Datum bericht: 24 april 2021

Profit without loss - Economy

Economists from Nijmegen have a special place in the Netherlands. In their teaching and research, as well as their contributions to society, they offer different points of view on real-world issues.

”We don’t use the term Economy+ for nothing,” says Esther-Mirjam Sent, Professor of Economic Theory and Economic Policy. “We study current issues and look at them from multiple perspectives. For example, you could look at a company’s production from the old economic perspective – in terms of profit and loss – but you can also ask what unintended side-effects there are, how employees are stimulated and motivated, and what the company means to society’s well-being. You then approach the issue from the perspective of behavioural economics or happiness economics.”

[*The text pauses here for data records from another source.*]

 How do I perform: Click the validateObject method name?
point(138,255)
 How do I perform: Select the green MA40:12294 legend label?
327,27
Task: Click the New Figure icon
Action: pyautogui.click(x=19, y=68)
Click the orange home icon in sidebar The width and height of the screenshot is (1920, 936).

Economists also include insights from other disciplines in their research and teaching. “Think political science, public and business administration, geography, spatial planning and environmental science,” says Sent. “Our multi-faceted faculty offers many chances for this, and encourages this approach too.”

No ivory tower economists

Sent has a wide range of research topics herself. “My area of research is about positioning economics as a science in relation to other sciences. With questions like: Why are economists seen as an authority? What inspires them in their research? How are economic insights translated into policy? This area is mainly of a philosophical and historical nature.”

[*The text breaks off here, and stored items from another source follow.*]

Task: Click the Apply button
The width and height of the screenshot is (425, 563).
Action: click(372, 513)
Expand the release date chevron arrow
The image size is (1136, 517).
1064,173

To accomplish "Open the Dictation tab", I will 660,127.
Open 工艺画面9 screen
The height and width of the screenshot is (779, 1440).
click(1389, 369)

The other part of her research portfolio is more applied. It involves research into gender bias in negotiations and choice overload in economic decisions, for example. “My colleagues also look at questions like: how do countries achieve sustainable economic development, what effects do rewards have in the financial sector and how should inclusion be organised in schools? So, real-world issues. We are certainly not ivory tower economists. We are fascinated by the wealth of economic issues and want to bring a wealth of insights to them.”

New insights

The research results find their way into society in many different ways. In Sent’s case, they come through her work as a member of the Senate. “I think it is essential that policy proposals and legislation use the latest scientific knowledge. I pay attention to that in political debate. I also make podcasts, give lectures, do interviews for the media, and so on. My colleagues are very active in those areas as well.”

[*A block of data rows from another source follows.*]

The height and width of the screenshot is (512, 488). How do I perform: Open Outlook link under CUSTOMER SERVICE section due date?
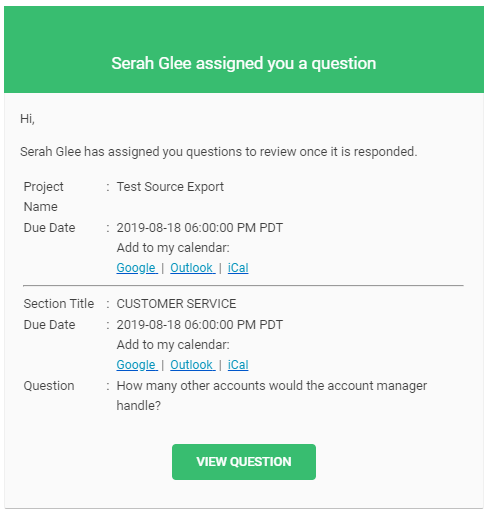click(193, 365)
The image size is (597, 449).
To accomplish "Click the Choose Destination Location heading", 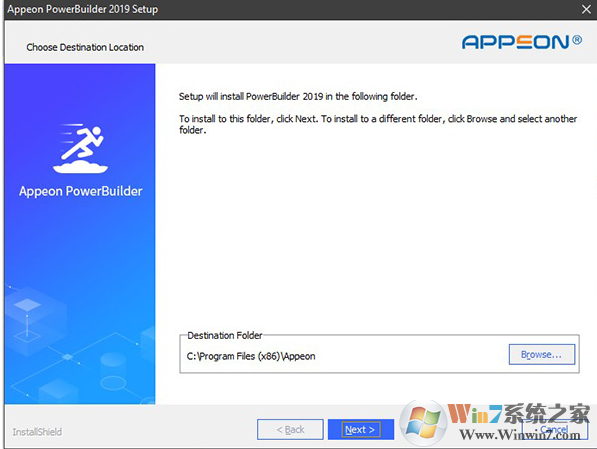I will point(85,47).
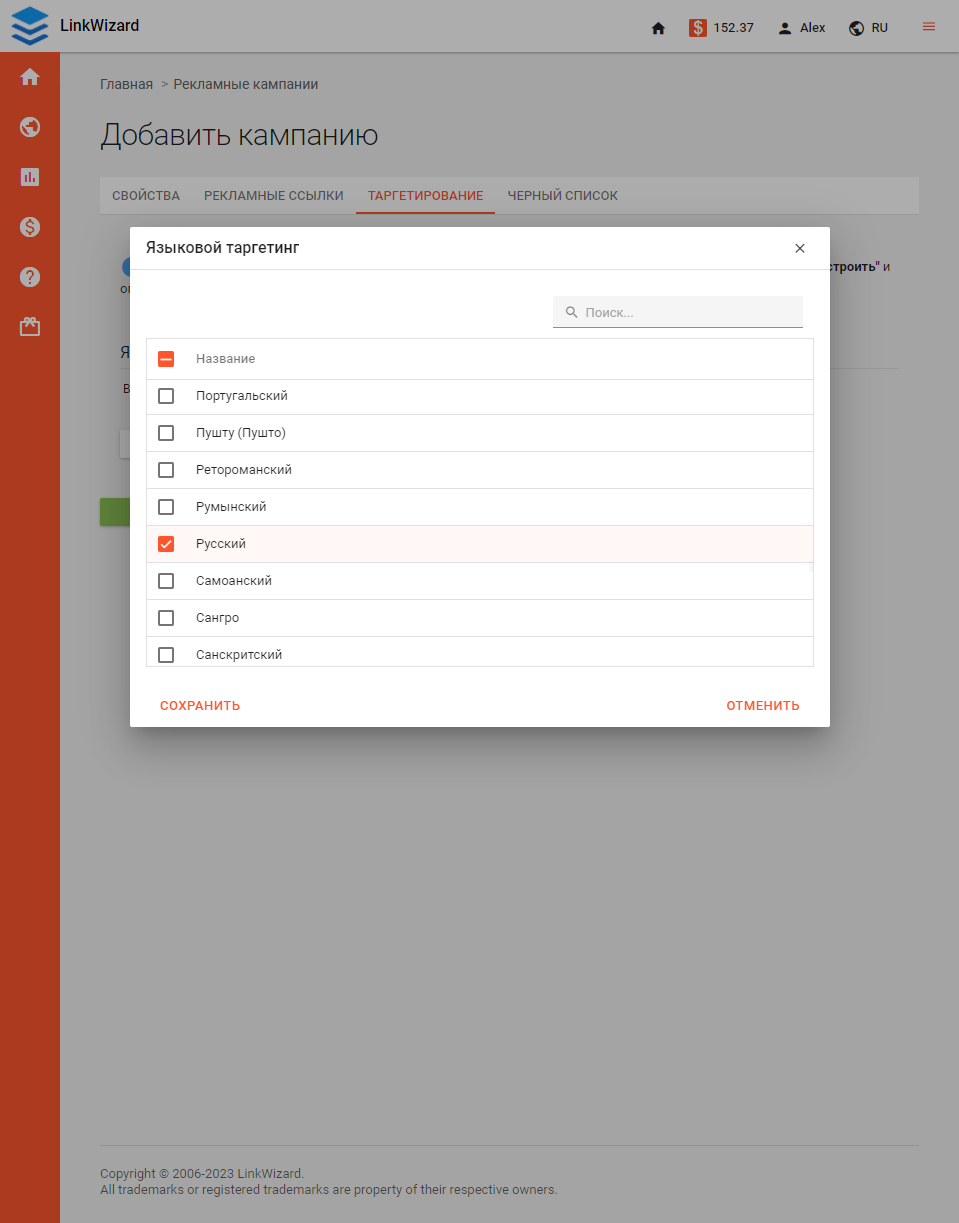
Task: Click the СОХРАНИТЬ button
Action: click(x=199, y=705)
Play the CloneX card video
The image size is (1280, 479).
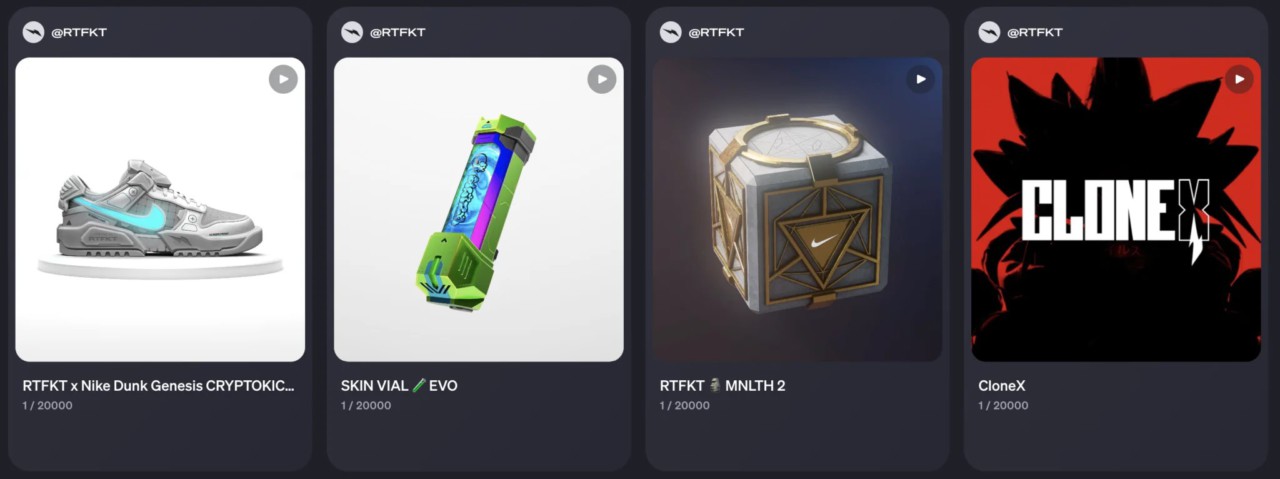tap(1239, 79)
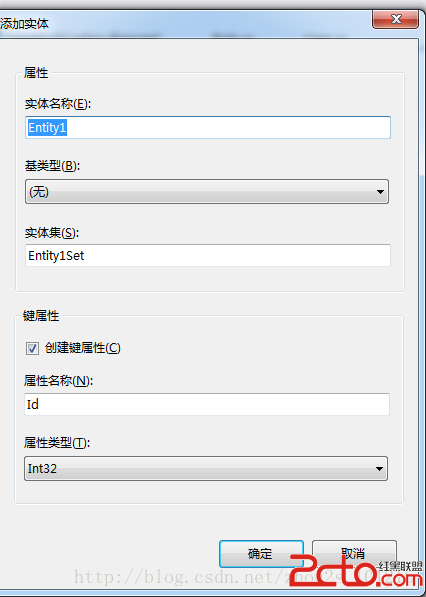This screenshot has width=426, height=597.
Task: Click the 属性类型(T) label
Action: pos(57,443)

Society sometimes has to get used to the broad Nijmegen approach, Sent notes. “The old economic way of thinking, in terms of profit and loss, is precise and simple. Concepts like gross domestic product can be calculated. But the new method of economic thinking is complicated: how do you measure broad prosperity or happiness? We also show that you can steer policy financially, or by designing infrastructure in such a way that it encourages certain behaviour, through nudging for example. It is cheaper than financial incentives, but the outcomes cannot always be accurately predicted. So we are not making things easier, but we do offer new insights. What we see is that society needs this.”

Profit without loss is about responsible governance which aims for a sustainable society. Research and education at the Nijmegen School of Management has a specific focus on solving issues at large in society. Want to know more? Visit our website for more information about our themes.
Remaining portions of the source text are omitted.